最後に、小林氏も言及されていましたが、ラジカセ・メロトロン計画に参加してみたい、というミュージシャンやパフォーマーなどの方がいましたら、kobaradi[ at ]gmail.com (小林ラヂオ) までコンタクトしてみてください。 また、松崎氏が整備したラジカセは、デザインアンダーグラウンド(DUG)のホームページやVACANT(在庫に限りあり)などで購入可能です。本当に良い音が聴けるラジカセなので、そちらもぜひチェックしてみてください。

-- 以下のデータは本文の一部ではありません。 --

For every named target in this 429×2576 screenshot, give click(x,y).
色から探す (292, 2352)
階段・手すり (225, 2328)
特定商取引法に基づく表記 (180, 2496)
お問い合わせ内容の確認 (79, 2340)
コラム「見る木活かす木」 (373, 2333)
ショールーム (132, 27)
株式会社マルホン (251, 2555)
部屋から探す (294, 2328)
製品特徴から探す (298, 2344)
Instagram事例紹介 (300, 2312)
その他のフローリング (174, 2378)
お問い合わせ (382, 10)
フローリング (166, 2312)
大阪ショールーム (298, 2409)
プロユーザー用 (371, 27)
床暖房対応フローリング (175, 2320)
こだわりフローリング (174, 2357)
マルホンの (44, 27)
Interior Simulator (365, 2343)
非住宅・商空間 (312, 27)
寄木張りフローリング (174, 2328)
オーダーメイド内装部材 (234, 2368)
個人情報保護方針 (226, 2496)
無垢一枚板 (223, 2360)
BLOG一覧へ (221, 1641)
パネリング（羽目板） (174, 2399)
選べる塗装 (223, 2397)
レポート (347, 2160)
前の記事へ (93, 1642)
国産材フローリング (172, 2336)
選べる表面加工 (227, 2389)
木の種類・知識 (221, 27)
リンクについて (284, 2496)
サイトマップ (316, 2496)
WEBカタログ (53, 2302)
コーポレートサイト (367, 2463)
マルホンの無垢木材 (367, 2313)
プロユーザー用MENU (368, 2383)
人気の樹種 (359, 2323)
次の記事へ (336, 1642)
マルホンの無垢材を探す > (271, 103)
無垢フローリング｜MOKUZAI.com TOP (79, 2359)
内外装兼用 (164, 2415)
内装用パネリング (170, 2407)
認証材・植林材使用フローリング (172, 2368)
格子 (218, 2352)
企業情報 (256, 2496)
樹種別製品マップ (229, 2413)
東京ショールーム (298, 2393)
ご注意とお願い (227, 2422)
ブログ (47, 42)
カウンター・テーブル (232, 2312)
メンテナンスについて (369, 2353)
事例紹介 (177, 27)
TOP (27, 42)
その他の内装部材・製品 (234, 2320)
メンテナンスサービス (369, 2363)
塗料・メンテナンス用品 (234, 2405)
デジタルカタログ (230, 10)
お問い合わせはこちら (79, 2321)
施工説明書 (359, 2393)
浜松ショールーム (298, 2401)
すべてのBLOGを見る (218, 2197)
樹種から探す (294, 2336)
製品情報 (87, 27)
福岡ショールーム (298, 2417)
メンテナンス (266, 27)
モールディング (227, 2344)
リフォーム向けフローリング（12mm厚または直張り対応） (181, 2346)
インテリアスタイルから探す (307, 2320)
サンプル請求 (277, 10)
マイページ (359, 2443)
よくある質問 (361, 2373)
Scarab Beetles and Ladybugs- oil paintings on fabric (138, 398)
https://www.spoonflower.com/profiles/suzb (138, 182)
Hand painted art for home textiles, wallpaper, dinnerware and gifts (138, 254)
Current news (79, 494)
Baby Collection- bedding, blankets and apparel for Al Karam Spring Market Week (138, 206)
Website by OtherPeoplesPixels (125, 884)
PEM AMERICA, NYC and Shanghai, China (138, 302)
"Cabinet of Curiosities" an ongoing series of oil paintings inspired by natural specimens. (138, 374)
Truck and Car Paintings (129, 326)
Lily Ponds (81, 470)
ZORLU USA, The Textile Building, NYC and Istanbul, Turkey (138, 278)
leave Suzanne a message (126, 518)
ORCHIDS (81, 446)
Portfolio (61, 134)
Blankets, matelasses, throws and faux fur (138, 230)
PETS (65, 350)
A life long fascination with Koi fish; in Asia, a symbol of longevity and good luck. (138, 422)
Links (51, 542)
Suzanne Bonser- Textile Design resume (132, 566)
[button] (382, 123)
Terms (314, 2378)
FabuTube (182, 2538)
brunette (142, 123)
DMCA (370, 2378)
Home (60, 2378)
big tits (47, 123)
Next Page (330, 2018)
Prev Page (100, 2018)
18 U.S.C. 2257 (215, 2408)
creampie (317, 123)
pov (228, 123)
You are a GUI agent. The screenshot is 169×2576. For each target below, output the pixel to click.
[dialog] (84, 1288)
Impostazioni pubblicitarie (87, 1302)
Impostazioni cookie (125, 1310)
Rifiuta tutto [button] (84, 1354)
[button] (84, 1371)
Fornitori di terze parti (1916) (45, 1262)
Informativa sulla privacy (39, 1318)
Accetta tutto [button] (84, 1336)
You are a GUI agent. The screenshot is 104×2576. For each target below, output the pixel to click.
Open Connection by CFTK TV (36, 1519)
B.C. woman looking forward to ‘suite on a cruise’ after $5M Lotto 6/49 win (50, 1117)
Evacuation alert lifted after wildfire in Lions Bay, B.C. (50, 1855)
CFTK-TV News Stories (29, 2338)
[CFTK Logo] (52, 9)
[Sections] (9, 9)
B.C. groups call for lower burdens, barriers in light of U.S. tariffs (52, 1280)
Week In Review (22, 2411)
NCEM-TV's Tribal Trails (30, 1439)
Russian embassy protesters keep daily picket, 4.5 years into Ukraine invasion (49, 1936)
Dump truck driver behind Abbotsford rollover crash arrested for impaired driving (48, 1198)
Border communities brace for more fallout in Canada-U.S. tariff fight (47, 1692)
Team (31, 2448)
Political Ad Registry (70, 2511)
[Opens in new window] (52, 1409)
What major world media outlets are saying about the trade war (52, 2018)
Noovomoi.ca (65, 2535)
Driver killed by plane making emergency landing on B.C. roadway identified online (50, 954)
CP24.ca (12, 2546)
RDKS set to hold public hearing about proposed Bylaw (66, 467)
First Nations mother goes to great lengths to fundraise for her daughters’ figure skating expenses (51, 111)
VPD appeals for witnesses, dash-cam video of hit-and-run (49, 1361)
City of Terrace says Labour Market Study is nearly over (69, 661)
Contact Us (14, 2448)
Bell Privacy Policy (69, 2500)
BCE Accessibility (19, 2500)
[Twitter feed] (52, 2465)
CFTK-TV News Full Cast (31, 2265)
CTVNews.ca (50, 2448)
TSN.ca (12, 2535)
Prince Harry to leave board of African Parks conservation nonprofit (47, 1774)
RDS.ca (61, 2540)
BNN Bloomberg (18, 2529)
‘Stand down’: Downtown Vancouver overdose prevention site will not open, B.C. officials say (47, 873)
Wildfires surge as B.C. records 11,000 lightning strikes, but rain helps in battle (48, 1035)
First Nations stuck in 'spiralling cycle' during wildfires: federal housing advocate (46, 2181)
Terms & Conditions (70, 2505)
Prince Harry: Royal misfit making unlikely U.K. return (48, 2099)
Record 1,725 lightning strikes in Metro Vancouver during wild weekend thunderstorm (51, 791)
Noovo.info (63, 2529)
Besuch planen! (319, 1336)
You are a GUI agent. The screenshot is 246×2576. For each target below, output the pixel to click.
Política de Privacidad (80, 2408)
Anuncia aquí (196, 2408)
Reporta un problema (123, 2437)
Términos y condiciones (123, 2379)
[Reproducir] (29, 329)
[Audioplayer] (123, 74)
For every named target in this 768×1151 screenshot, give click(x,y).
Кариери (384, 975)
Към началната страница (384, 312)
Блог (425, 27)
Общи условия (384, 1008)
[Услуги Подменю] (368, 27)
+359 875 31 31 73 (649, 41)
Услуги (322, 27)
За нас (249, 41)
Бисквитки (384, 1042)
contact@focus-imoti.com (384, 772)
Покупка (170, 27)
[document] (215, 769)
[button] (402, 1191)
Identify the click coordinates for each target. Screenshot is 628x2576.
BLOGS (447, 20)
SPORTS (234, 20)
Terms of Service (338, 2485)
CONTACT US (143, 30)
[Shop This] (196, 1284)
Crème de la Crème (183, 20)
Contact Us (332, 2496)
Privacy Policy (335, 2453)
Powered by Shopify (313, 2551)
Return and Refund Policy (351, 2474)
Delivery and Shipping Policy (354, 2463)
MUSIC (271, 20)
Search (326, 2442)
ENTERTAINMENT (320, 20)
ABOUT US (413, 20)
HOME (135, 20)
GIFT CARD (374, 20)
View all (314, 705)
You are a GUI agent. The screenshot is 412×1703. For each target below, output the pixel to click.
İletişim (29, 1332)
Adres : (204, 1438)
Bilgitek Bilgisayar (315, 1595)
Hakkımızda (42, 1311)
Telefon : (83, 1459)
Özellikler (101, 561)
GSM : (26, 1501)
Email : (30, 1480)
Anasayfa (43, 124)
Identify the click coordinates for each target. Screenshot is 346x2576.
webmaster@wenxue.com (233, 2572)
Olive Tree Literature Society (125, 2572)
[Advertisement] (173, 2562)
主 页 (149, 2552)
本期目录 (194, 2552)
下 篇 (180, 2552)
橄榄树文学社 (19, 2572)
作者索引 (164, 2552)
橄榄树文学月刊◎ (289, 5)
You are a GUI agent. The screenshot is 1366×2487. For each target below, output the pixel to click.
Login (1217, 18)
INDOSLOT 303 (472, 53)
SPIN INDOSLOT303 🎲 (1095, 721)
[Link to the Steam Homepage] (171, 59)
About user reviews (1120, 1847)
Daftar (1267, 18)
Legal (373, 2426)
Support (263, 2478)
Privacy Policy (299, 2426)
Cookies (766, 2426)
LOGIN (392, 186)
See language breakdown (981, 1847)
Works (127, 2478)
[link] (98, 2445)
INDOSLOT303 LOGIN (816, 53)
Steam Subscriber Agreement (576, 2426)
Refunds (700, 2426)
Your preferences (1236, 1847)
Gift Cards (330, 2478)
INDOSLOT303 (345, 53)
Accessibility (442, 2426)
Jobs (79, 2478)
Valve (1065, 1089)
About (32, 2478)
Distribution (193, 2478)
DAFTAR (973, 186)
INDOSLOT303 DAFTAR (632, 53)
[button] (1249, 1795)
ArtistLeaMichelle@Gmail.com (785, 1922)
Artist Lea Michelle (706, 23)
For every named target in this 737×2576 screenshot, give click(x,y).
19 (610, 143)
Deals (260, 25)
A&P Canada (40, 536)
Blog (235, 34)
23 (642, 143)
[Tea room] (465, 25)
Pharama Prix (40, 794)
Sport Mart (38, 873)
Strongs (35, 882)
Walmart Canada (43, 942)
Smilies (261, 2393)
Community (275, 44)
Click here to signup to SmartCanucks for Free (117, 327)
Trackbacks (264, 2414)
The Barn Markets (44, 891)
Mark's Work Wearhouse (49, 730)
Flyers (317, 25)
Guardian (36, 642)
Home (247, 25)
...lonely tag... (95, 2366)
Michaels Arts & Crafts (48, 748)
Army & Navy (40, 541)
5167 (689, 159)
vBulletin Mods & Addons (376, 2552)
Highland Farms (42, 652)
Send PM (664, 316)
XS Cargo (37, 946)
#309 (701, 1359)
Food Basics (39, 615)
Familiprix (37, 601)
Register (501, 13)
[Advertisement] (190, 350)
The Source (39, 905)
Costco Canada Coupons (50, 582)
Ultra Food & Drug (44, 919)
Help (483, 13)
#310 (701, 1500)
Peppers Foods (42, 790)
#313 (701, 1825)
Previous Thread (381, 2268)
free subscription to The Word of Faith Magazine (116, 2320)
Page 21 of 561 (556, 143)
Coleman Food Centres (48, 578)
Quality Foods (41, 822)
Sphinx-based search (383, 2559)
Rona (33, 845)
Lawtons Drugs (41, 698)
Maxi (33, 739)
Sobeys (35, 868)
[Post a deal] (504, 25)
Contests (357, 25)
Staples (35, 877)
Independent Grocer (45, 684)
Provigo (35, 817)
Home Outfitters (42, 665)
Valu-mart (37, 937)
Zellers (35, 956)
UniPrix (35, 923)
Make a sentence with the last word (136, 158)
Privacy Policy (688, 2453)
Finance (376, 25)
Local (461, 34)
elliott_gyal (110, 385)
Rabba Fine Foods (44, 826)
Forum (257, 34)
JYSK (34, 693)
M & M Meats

※1 メロディーパイプ:蛇腹のパイプ状の楽器。振り回すと風が鳴るような不思議な音をたて、回転数を増やすことで倍音を出すこともできる。
Article by Yu Miyakoshi
Information
BOOMBOX-MELLOTRON PROJECT/ラジカセ・メロトロン化計画http://www.boombox-mellotron.com/
平成25年9月28日(土)、29日(日)
会場:VACANT 2F(東京都渋谷区神宮前3-20-13)
ラジカセ・メロトロン制作:小林ラヂオ、松崎順一 (DESIGN UNDERGROUND)
会場構成:堀尾寛太
ライブ出演:松崎順一、小林ラヂオ、堀尾寛太
ライブスペシャルゲスト: 嶺川貴子
企画・制作:VACANT
Profile
松崎順一家電蒐集家、Design Underground主宰。東京・足立区をホームグラウンドとして、2003年より1970年代以降の近代家電製品を主として、日々国内・海外を問わず近代家電製品(主にラジカセ)の蒐集・整備・カスタマイズや、家電を使用したイベント企画・ラジカセを使用した展示などをおこなう。主な著書に写真集『ラジカセのデザイン!』(青幻舎)、そのDVD版がユニバーサル・ミュージックより発売中。2013年『メイド・イン・ジャパンのデザイン! 70年代アナログ家電カタログ』(青幻舎)を発刊。
小林ラヂオ
エレクトリックアバンギャルド集団。1991年横浜で創業し、現在は渋谷をベースに、テクノロジークロスオーバーなガジェットの企画・制作をおこなう傍ら、イベントやプロジェクトのテクニカルエンジニアとしても活動する。使用するガジェットはブザーからマイコンボードに限らず、割箸から鉄骨、輪ゴムから内燃機関など多岐にわたり、その用途も音楽や映像の範疇にとどまらず、前人未踏の開発を日々おこなっている。
堀尾寛太
アーティスト、エンジニア。音、光、運動、位置などさまざまなエネルギーを相互に変換する装置を作り、ライブや展示をおこなう。また、電子デバイスのエンジニアとして、コマーシャルな展示・映像・プロトタイピングなどのプロジェクトに参加している。主なプロジェクトに『sun and escape』(大阪築港赤レンガ倉庫、2005)、『round trip+EM#3』(Sónar – MACBA、2006)、『Sony Tablet Two Will』(2011)、DVD『viewKoma2』(2011)、『speed switching』(2011、NTTインターコミュニケーションセンター)など。
嶺川貴子
’95年『CHAT CHAT』でデビュー。『Maxi On』など国内外8枚のアルバムを発売。その後『細野晴臣トリビュート』で坂本龍一氏と「風の谷のナウシカ」のカヴァーVo.や『PENGUIN CAFE ORCHESTRA -tribute-』などコンピCDへの参加が続く。そして今年5月に約13年ぶりとなるアルバム『Toropical Circle』を元PONYTAILのギタリスト、ダスティン・ウォングとの共作として発表。